If the massive bleeding is in the groin itself, the armpit, or the neck, then a tourniquet won’t work. Absent combat gauze you just have to try and pack the wound and put pressure on it to reduce the bleeding. If it’s in the neck put plastic on the wound to prevent air getting into the artery, potentially fatal.
If the bleeding is internal in the torso/abdomen then pressure will not work and you can only cover the wound and reassure, hoping for rapid evacuation.
For airway problems, your best bet is to aid by positioning using the chin lift or jaw thrust to open the airway. You have to consider c-spine when doing this but in fact unless they were blown from a height in the blast, a c-spine (neck area) injury is unlikely and the airway obstruction will kill them, so you need to position them to open the airway. If the c-spine is injured, which you can check by putting your hand under their neck when initially assessing them and checking the airway, you will need to have someone hold their head to stabilize the neck until first responders can get a collar on/spine board. That is specifically when you use the jaw thrust to open the airway, not the chin lift, because it is designed for use with a c-spine injury.

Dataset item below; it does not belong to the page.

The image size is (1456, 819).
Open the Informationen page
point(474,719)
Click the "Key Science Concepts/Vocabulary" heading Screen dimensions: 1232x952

You won’t have any equipment for a surgical (crike) or mechanical intervention or to suction blood out of the airway, but you can turn them to drain the blood and mess from their mouth. Also consider the recovery position to let this all drain on an ongoing basis once you have done whatever other interventions you have to do.
For sucking chest wounds you need to cover them with plastic, even just a plastic bag or whatever is to hand, to prevent the ingress of air that will create the tension pneumothorax that will lead to progressive respiratory distress and eventually death. Check for an exit wound (more likely with a rifle wound) and cover that with plastic too. Tape the plastic down if you have tape available, or hold it in place The casualty may also be able to help and initially cover their own wound with their hand and then hold plastic in place..
Once you have done all that you need to cover the casualty to keep them warm and reassure them until you can get the attention of a medic and preferably get them rapidly evacuated to definitive care at the ER. Among all that, don’t forget your surroundings and situation and the fact that there may be secondary devices out there!